Bary mleczne serwują tanie dania głównie dlatego, że dostają dofinansowanie od Ministerstwa Finansów na produkty jarskie (np. mąka, mleko, jaja). Listę produktów zapisano w rozporządzeniu. Zwrot wynosi 40 proc. wartości zakupu. W zamian bar nie może sprzedawać tych przetworzonych produktów z marżą wyższą niż 30 proc. Rocznie z budżetu państwa idzie na takie dofinansowanie ok. 20 mln zł.
Tak wygląda to od strony formalnej. Ale faktycznie fiskus niechętnie patrzy na przyznawanie dotacji barom mlecznym. Izby skarbowe zaczynają kwestionować rozliczenia ich właścicieli. I tak bary obecnie nie mogą sprzedawać np. kotletów schabowych, a to dlatego, że urzędnicy uznali je za… wegetariańskie.
To jednak tylko początek walki z barami mlecznymi. Urzędnicy skarbówki zaczęli sprawdzać wcześniejsze – już zaakceptowane – rozliczenia i doszukują się w nich błędów, mimo że sami je podpisali!
Co stanowi problem dla urzędników? – Zupa gotowana na szyjkach indyczych. Galaretka, która składa się z żelatyny produkowanej z kości, także stała się daniem mięsnym– mówi właściciel jednego z barów mlecznych.

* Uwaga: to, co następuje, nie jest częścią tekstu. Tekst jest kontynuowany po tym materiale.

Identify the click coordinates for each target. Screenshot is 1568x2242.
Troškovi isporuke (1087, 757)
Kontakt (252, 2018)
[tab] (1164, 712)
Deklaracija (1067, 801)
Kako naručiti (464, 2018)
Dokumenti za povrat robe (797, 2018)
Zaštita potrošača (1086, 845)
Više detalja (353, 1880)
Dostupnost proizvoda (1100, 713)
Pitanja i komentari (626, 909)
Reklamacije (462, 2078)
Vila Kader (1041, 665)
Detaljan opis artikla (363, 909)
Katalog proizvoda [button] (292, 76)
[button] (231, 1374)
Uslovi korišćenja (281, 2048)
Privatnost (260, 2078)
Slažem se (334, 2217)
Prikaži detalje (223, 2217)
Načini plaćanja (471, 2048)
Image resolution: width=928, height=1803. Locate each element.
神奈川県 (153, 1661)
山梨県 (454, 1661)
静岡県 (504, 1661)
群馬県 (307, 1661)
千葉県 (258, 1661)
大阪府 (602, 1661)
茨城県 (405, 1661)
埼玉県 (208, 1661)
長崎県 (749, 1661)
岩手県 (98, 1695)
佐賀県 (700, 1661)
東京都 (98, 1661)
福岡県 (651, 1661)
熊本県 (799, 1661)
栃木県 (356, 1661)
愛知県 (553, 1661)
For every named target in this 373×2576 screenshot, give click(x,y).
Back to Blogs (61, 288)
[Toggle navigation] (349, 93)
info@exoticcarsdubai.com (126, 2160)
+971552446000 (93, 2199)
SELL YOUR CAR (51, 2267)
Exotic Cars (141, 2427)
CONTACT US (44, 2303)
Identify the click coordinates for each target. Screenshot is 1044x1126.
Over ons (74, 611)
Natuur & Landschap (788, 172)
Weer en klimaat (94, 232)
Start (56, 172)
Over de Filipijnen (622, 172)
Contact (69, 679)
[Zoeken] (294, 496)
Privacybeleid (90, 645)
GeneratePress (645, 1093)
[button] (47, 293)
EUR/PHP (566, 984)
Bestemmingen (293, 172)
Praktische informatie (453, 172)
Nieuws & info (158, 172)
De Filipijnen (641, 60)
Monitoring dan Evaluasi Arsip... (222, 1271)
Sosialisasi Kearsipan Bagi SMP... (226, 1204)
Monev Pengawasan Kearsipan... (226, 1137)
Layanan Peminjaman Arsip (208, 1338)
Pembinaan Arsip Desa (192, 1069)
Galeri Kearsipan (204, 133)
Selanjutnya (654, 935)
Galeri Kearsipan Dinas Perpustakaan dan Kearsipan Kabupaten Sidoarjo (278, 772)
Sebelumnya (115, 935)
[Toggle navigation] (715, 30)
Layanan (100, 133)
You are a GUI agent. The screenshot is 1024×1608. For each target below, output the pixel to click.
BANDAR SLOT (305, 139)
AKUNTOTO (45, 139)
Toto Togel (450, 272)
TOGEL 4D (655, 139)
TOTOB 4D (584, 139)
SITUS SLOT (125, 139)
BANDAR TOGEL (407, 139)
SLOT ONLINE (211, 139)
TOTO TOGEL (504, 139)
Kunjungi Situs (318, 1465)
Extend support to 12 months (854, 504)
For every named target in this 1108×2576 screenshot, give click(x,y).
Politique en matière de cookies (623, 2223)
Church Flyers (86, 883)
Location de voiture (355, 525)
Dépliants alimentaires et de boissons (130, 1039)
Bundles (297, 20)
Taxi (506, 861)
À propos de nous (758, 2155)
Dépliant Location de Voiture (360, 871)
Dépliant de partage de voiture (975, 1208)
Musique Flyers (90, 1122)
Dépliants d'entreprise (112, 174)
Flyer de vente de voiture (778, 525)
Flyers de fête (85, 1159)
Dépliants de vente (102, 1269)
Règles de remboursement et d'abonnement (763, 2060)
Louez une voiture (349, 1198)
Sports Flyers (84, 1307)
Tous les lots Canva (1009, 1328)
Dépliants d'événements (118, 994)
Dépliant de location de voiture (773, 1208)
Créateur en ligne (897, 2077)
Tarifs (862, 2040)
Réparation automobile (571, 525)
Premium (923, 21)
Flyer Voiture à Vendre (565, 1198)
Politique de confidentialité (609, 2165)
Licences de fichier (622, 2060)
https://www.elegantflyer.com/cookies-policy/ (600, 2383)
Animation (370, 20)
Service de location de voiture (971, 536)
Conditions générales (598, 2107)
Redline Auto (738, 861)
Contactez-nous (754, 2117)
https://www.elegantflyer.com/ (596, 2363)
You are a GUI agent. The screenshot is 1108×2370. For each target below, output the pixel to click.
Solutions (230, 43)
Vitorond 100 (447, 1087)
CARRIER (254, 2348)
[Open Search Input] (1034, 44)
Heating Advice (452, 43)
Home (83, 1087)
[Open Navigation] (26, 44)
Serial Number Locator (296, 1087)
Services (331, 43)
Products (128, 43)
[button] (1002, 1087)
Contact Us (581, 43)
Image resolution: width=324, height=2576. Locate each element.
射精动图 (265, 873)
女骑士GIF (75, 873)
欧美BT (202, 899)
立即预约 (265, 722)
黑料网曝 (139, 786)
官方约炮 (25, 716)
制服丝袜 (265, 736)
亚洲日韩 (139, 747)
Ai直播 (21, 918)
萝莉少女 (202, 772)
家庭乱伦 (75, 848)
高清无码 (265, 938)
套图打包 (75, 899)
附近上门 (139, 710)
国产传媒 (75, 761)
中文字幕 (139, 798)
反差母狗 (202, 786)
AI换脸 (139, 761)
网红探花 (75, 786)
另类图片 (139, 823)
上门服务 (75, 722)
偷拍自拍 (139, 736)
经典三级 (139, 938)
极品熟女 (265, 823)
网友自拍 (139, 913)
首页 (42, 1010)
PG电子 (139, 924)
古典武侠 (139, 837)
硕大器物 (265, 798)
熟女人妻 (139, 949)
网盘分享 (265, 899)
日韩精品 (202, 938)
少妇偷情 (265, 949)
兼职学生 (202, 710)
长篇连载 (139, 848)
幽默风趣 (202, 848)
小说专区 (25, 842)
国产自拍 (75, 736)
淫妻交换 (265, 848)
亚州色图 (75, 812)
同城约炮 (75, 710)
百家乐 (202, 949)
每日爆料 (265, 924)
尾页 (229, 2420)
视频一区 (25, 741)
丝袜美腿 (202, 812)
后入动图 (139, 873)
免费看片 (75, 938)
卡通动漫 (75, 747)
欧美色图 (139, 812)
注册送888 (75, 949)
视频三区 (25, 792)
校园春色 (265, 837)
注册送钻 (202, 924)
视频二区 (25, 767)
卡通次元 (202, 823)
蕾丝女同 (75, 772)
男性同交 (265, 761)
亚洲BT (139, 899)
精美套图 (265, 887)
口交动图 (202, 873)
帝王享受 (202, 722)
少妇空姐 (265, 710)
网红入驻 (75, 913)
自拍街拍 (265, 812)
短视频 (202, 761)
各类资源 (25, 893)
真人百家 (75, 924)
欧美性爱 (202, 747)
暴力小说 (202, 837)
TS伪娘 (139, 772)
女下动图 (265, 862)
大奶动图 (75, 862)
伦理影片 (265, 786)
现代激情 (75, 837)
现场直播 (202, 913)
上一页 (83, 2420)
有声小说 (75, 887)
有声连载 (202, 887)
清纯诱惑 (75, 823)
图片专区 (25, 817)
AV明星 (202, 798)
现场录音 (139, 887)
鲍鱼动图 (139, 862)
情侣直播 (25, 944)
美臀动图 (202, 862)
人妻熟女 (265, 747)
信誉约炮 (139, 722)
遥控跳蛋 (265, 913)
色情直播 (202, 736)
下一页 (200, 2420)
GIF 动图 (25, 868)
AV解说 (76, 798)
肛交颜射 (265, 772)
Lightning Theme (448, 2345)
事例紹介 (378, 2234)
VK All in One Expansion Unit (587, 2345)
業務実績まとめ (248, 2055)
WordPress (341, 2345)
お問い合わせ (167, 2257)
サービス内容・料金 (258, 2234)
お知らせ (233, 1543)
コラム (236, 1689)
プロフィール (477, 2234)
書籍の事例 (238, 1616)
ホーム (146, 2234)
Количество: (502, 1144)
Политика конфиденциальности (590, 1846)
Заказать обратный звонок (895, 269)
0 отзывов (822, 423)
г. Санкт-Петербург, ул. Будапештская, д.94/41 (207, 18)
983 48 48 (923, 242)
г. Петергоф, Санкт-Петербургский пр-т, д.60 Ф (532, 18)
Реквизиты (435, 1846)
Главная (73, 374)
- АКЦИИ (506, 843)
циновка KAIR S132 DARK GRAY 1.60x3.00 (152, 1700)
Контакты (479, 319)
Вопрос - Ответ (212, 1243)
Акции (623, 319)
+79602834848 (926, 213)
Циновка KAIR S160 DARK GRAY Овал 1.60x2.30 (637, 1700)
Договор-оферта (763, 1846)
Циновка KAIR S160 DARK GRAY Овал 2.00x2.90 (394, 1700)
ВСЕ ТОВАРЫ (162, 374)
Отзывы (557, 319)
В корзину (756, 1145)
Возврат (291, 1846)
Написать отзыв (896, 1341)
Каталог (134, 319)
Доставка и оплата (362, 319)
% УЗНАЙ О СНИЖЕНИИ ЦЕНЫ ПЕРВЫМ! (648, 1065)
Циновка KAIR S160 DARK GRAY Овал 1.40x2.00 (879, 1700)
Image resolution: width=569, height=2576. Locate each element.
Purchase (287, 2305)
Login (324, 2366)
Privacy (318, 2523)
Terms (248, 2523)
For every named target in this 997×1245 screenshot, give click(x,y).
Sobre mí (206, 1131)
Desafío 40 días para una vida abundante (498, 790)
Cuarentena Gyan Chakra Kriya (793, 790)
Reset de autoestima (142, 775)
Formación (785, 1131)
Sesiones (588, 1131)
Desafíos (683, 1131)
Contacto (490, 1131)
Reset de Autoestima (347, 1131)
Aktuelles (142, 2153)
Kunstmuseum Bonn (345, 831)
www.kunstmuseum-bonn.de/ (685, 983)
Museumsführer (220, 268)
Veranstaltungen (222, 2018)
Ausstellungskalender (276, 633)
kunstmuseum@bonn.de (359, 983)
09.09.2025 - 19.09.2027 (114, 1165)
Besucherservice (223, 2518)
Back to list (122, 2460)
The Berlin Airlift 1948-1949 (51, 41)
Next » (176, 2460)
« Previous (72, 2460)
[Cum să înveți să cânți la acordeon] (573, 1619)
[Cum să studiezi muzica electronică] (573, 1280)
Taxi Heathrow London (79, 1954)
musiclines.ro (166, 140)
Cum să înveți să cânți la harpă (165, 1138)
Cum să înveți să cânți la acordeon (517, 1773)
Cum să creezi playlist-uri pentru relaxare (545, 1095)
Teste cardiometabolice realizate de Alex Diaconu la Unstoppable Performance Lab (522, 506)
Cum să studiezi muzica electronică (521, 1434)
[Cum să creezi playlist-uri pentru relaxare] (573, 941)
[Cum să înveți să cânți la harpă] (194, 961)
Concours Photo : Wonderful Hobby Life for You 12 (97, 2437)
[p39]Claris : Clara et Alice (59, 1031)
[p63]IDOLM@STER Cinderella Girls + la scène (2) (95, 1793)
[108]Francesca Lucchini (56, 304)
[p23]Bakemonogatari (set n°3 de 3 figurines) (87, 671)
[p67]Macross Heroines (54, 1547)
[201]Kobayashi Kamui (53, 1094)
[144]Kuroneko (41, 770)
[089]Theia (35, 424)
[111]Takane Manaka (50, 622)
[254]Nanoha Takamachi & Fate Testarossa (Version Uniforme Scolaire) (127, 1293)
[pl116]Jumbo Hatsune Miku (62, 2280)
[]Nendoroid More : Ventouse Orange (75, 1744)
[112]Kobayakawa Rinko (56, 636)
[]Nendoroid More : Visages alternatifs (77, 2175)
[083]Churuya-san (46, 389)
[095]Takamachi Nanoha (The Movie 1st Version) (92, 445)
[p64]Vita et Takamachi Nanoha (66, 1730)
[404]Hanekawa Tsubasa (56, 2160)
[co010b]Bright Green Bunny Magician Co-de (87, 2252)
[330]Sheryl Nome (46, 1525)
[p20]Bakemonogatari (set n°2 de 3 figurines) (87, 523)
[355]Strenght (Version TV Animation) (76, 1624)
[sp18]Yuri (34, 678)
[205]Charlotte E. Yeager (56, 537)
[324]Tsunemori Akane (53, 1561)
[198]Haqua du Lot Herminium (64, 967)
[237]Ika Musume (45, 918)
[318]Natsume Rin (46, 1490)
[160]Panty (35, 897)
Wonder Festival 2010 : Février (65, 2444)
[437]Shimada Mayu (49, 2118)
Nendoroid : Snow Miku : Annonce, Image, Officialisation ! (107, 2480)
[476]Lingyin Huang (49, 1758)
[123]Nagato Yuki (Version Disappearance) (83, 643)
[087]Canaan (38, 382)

Urzędnicy, tropiąc błędy w rozliczeniach, domagają się zwrotów dotacji. Jak zwraca uwagę w rozmowie z portalem wp.pl doradca podatkowy, Krzysztof Kunowski fiskus przestaje traktować kukurydzę słodką jako zboże, co oznacza, że formalnie nie należy się jej dofinansowanie. Ci, którzy takie otrzymali będą musieli je zwrócić.
- Nawet status pietruszki się zmienił. Dotąd rozliczano tylko jej korzeń. Teraz uznano, że także nać powinna być dofinansowana. Jeśli bar mleczny tego nie robił, musi zwrócić całość dotacji przyznanej na wszystkie produkty w miesiącu, w którym zupę doprawiono posiekaną pietruszką– tłumaczy Krzysztof Kunowski.
Urzędnicy uznają, że dofinansowanie musi być na wszystko albo na nic. Jeśli więc pojawiła się jakaś nieprawidłowość w dofinansowaniu, to dotacja musi zostać cofnięta.
Skutki działania fiskusa są zatrważające – mimo, że prawo pozwala barom mlecznym otrzymywać dotacje, maleje liczba ich właścicieli, którzy składają stosowne wnioski w tej sprawie.